#302 PEREIRA, Ana Teresa, Karen
Opinião: Foi a primeira vez que li um livro da autora Ana Teresa Pereira, uma das favoritas da DGLAB para atribuição de bolsas e prémios. A história é intrigante, bastante interessante - julgo que com laivos de Rebecca, ou daquilo que julgo que será essa obra de Daphne du Maurier.
Trata-se da história de uma pintora que de repente desperta numa casa no interior de Inglaterra, longe de Londres, do seu apartamento e das galerias que costumava frequentar. É-lhe atribuído outro nome e outro passado, e descobre que já não sabe dançar nem consegue pintar, como se fosse outra pessoa apesar de se recordar desse outro passado na capital. Está rodeada de estranhos e é informada de que sofreu um acidente relacionado com uma cascata local.
A linguagem é simples, a escrita fluida, o mistério vai-nos mantendo presos às páginas. Tem passagens realmente belas, tais como:
(...) e as gotas de orvalho de manhã cedo em todas as folhas e todos os ramos de um bosque onde ninguém passa, e o som da água é o som do universo, o som que também está no fundo de nós, misturado com o vazio e a escuridão.
De salientar um ponto de que não gostei e que me parece ser bastante recorrente num certo círculo de autores portugueses: o pedantismo de despejar referências artísticas, musicais e literárias umas atrás das outras, a cada página uma nova exibição da sua formação cultural. É desnecessário e diria até pouco credível escrever-se sobre pessoas comuns que vivem em águas-furtadas com grande simplicidade, mas estão sempre prontas a citar os "grandes".

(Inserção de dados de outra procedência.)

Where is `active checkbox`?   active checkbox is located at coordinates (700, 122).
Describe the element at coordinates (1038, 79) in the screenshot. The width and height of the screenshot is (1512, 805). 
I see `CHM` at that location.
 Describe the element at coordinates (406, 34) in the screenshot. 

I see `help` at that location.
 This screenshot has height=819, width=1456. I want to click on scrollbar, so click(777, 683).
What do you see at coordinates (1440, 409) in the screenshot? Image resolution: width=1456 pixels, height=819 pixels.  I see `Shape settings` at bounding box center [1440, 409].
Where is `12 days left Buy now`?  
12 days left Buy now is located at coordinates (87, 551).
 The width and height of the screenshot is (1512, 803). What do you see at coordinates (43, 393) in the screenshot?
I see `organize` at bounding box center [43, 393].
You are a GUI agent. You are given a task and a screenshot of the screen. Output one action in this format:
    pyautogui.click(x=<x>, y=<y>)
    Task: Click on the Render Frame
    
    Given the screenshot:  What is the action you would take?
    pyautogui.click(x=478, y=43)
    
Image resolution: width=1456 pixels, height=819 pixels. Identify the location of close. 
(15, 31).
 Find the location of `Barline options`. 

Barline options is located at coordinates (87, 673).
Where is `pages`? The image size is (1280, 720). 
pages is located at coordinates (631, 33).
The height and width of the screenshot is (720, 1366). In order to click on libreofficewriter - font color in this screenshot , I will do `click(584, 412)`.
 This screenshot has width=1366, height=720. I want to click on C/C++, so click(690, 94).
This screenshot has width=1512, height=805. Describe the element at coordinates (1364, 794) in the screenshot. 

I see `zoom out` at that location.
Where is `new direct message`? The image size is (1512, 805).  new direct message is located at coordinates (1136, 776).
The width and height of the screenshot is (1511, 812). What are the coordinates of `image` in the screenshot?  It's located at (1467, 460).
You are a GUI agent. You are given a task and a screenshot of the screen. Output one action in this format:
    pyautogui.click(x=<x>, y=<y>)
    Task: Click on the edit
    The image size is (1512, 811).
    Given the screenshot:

(...) como as ruazinhas, as pontes, os canais, do filme de Luchino Visconti, como o mosteiro e o vale profundo do filme de Michael Powell e Emeric Pressburger). Uma rapariga casada que vinha a Londres uma vez por semana, ver um filme ou uma peça de teatro, e trocar um livro na biblioteca, livros de Dorothy Whipple, Richmal Crompton, D.E. Stevenson, Winifred Watson. E Francis Burnett.
Não me parece também que o retrato psicológico da personagem principal, esta Karen prestes a completar 25 anos, faça sentido perante estas referências. Uma jovem de 24 anos que vive sozinha em Londres, bebe vinho e ouve música antiga, pinta a óleo e visita galerias e faz caminhadas na natureza e vai ao teatro. Acho que é uma idealização de pessoas de outro tempo, sem raízes na realidade atual.
Sinopse: Le Notti Bianche passava‑se numa ponte: Maria Schell esperava o amante que partira há um ano, Marcello Mastroianni apaixonava‑se por ela, e havia música, não sei de onde vinha a música, talvez de um bar ou de uma esplanada próxima; lembro‑me de um barco no canal, e dos sinos a tocarem, e do momento em que começava a nevar, e da rapariga a deixar cair o casaco que tinha sobre os ombros e a correr para os braços de um dos homens. Black Narcissus: Deborah Kerr vestida de freira, e o inesperado dos seus cabelos ruivos quando recordava, porque aquele lugar fazia recordar coisas; Kathleen Byron a tocar o sino do mosteiro na beira do precipício e a pintar os lábios na sua cela, a voltar de madrugada com um vestido vermelho e o cabelo molhado; e depois a luta final entre a jovem com o hábito branco e a jovem com o vestido vermelho, as nuvens lá em baixo, o mosteiro erguia‑se acima das nuvens.
Em tempos pensava que todas as histórias eram uma só, a luta entre o anjo bom e o anjo caído, e sempre à beira de um abismo.